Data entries
++++++++++++++++++++

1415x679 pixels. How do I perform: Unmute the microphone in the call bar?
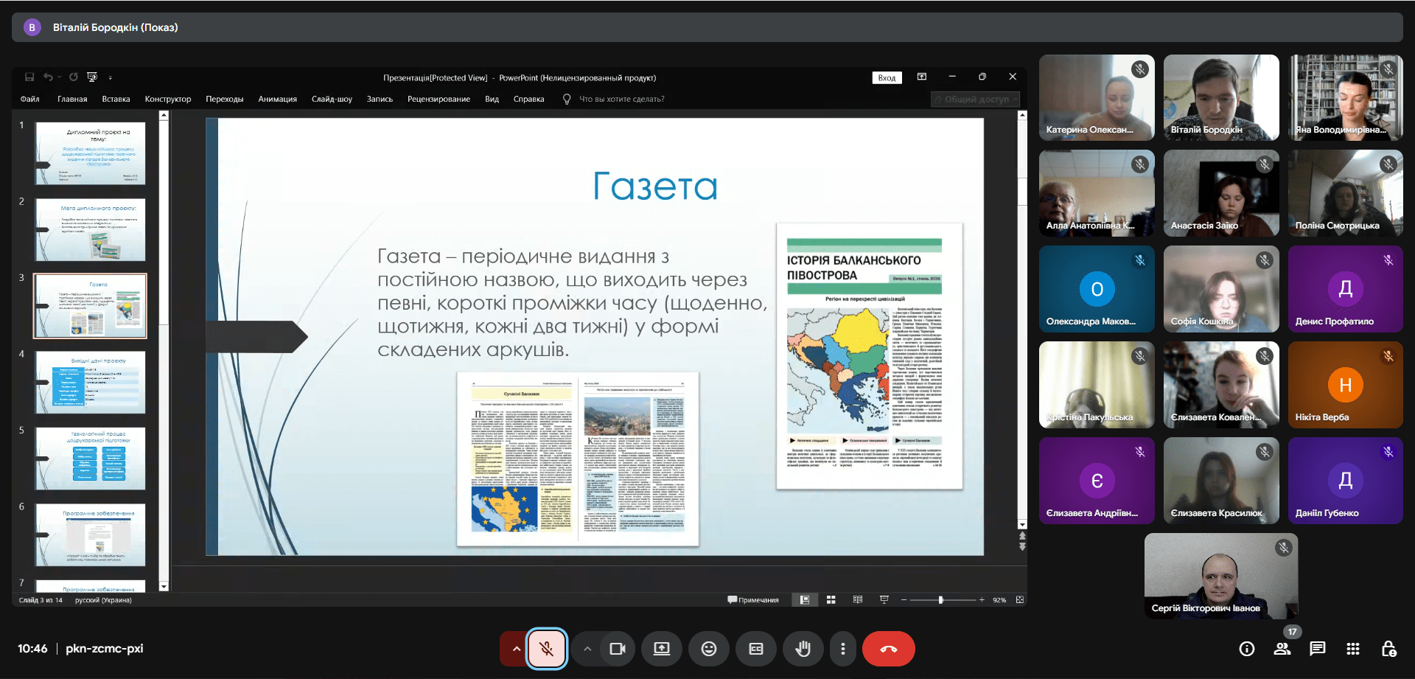click(546, 649)
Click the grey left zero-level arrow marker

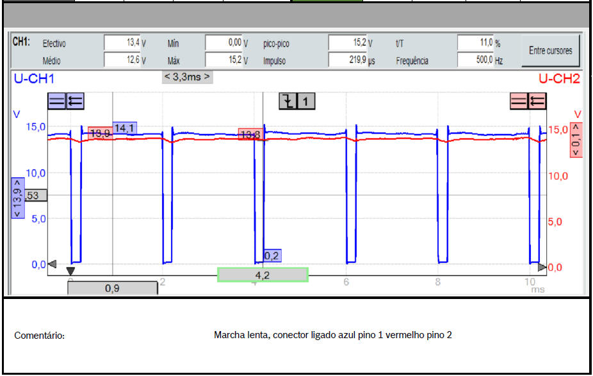(x=53, y=264)
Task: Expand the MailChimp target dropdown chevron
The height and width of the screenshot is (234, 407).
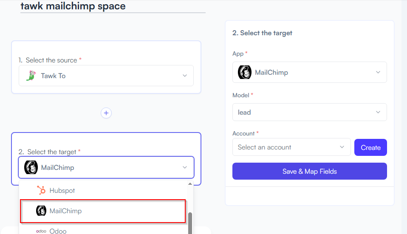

++++++++++++++++++++

» WHAT YOU WILL DO
Your copy of the records must be exact and must contain no pictures.

» SOLUTION TO THIS EXERCISE
1415x679 pixels. How do I perform: Unmute the microphone in the call bar?
click(546, 649)
Click the grey left zero-level arrow marker

(x=53, y=264)
Task: Expand the MailChimp target dropdown chevron
The height and width of the screenshot is (234, 407).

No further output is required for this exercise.